* INPUT MATERIAL *
——————————

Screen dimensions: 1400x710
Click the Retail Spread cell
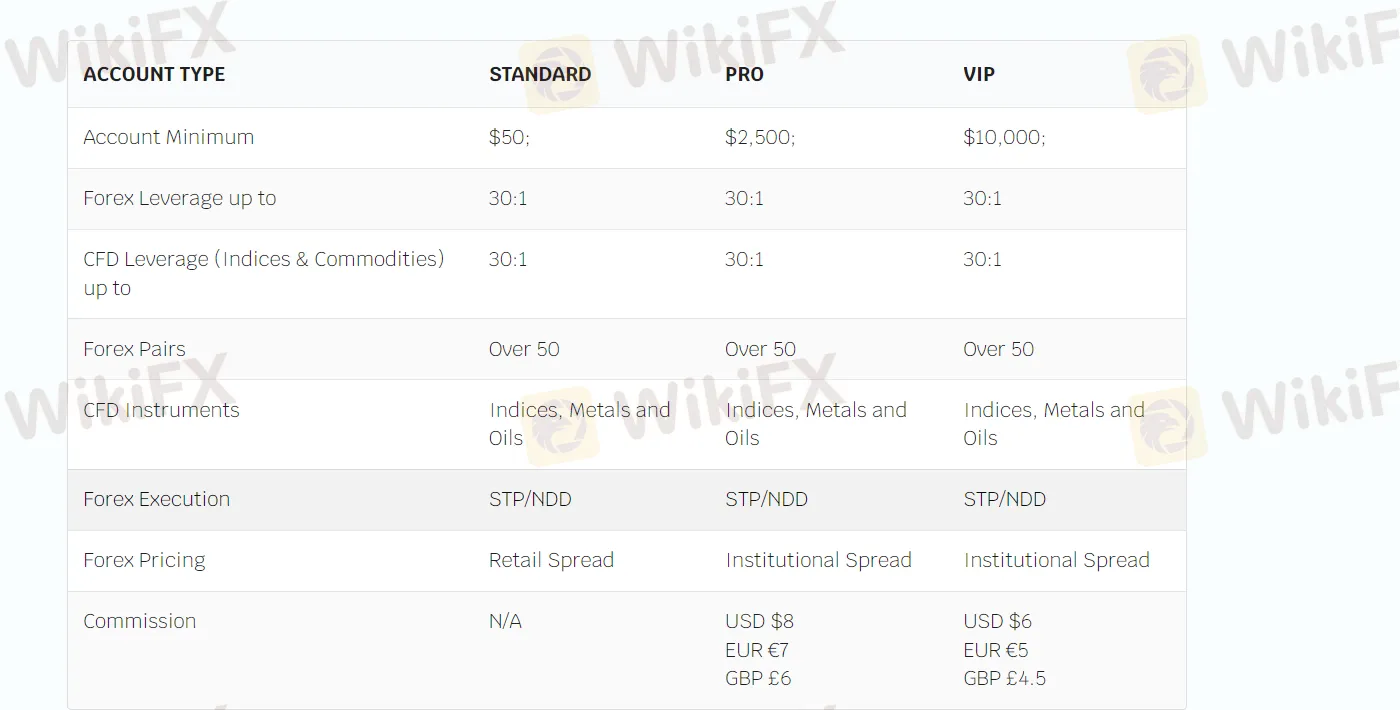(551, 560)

——————————

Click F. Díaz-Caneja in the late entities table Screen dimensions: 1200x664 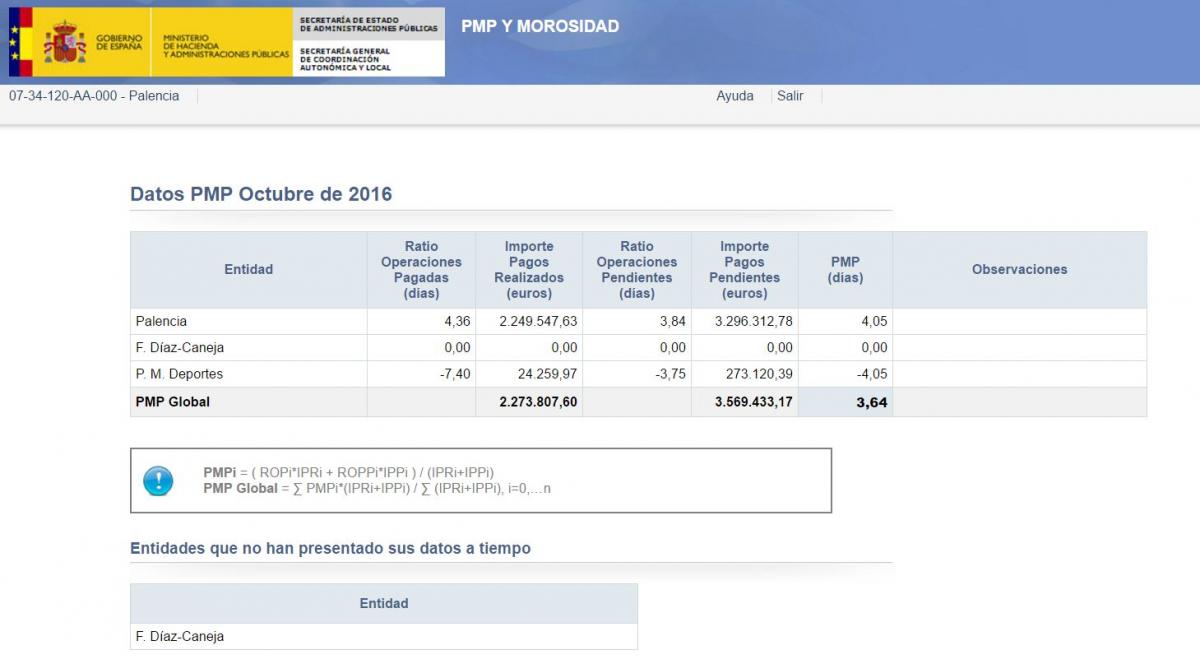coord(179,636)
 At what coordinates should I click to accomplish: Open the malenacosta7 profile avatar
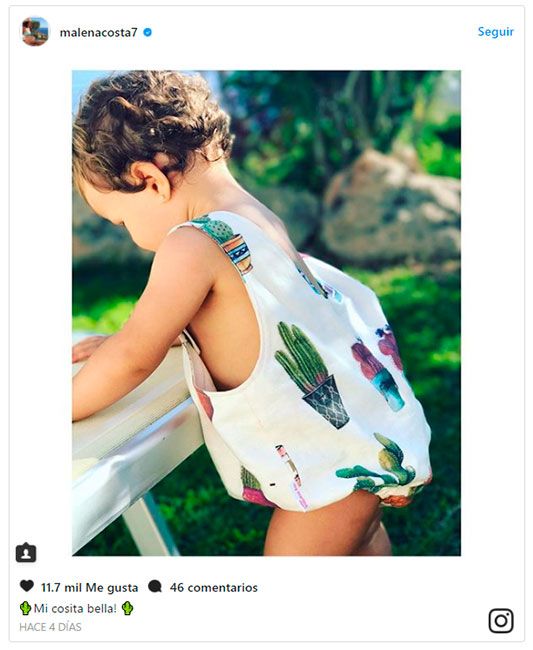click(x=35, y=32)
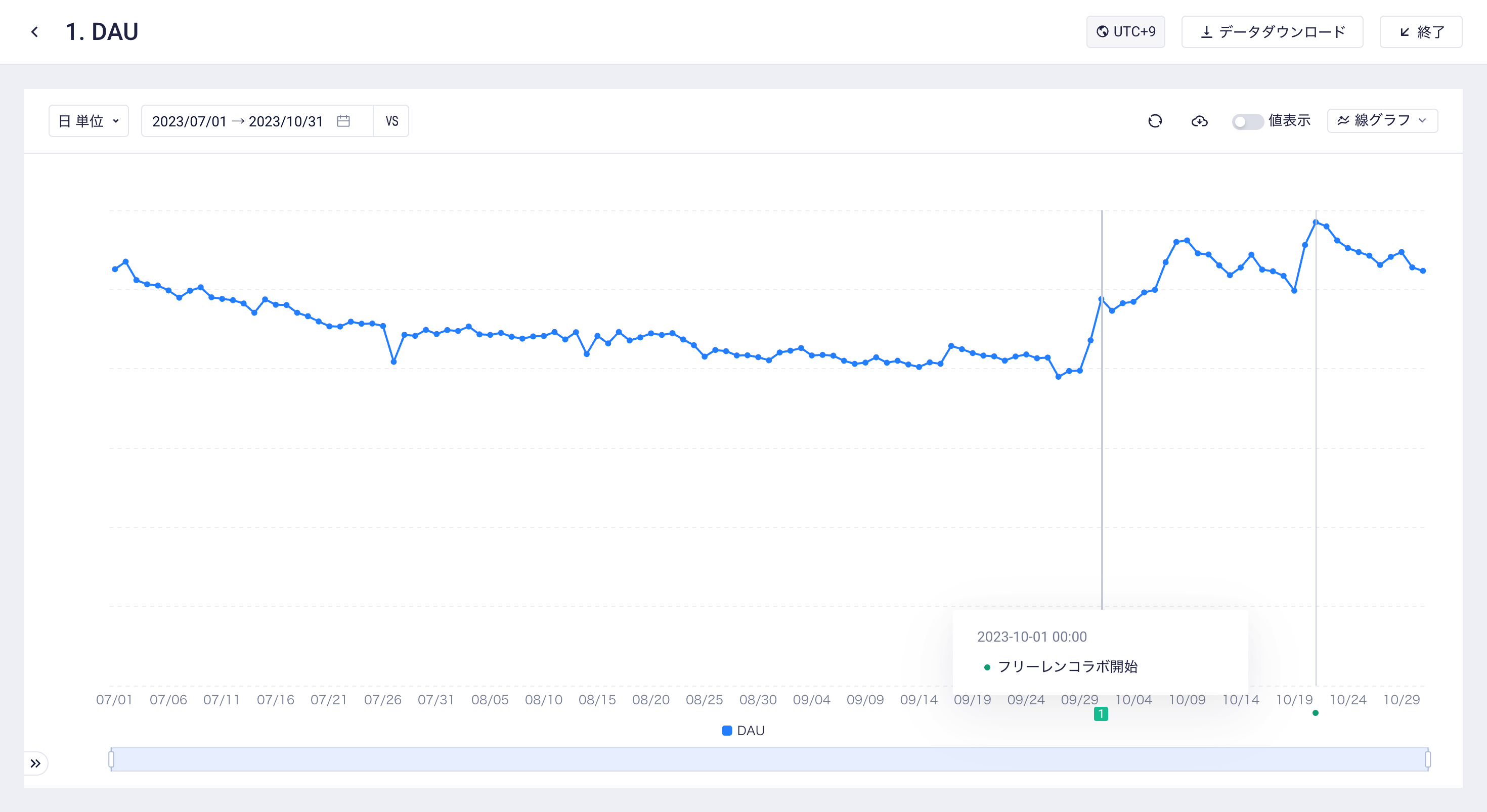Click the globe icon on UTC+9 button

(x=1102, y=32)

——————————

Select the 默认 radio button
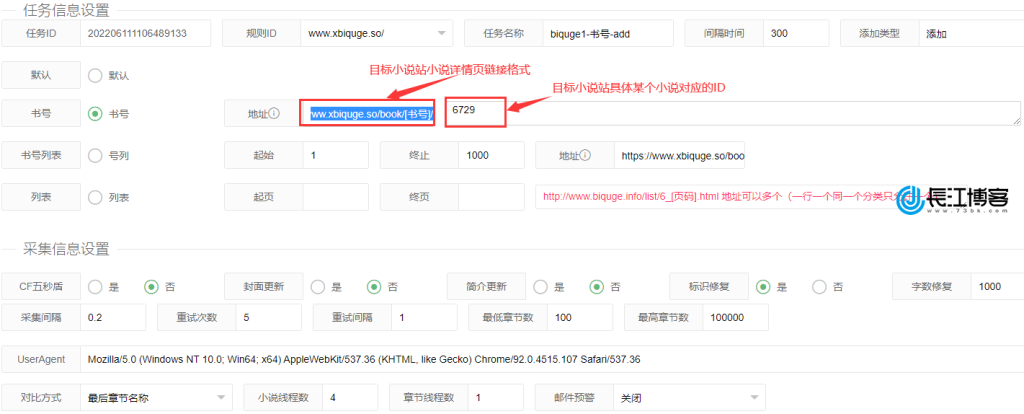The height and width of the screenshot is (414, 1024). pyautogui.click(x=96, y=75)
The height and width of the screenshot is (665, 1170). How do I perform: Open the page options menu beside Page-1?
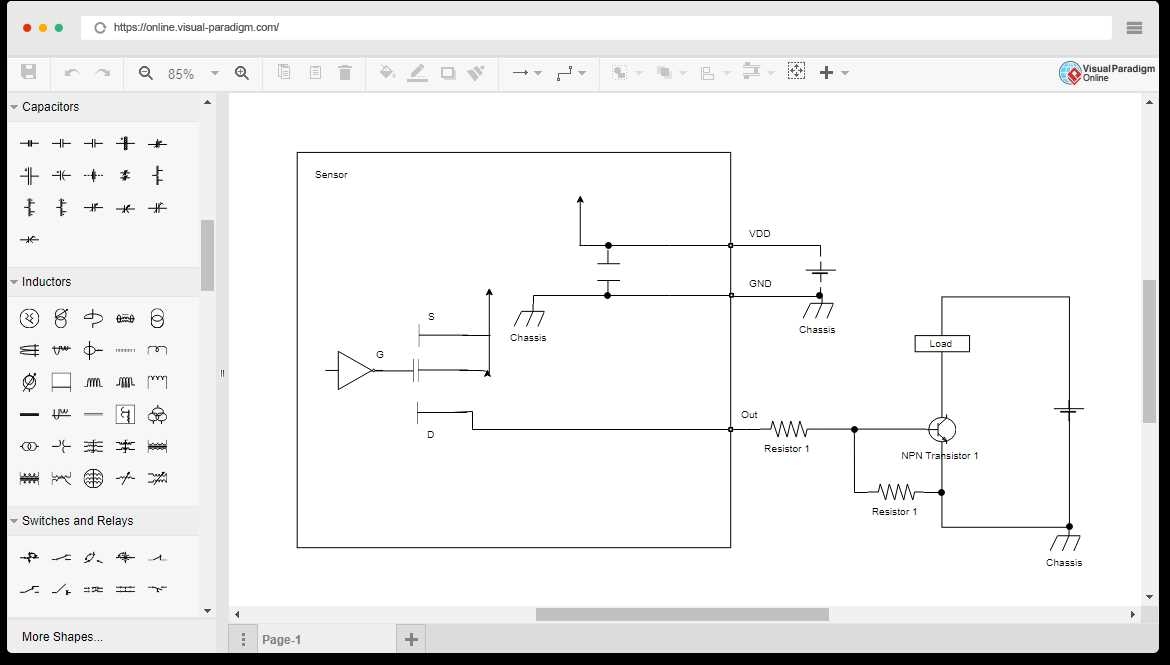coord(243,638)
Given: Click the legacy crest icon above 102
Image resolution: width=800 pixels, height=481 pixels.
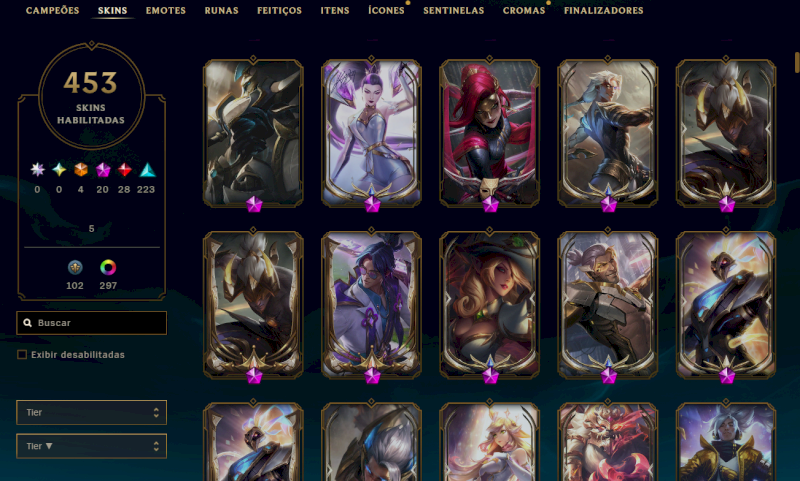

——————————

* EXERCISE REQUIREMENTS *
From the listing above, repeat only the lines between the line containing "The height and width of the screenshot is (665, 1170)." and the line containing "Image resolution: width=800", those two included. Pictures are not part of the copy.

* EXERCISE RESPONSE *
The height and width of the screenshot is (665, 1170). How do I perform: Open the page options menu beside Page-1?
coord(243,638)
Given: Click the legacy crest icon above 102
Image resolution: width=800 pixels, height=481 pixels.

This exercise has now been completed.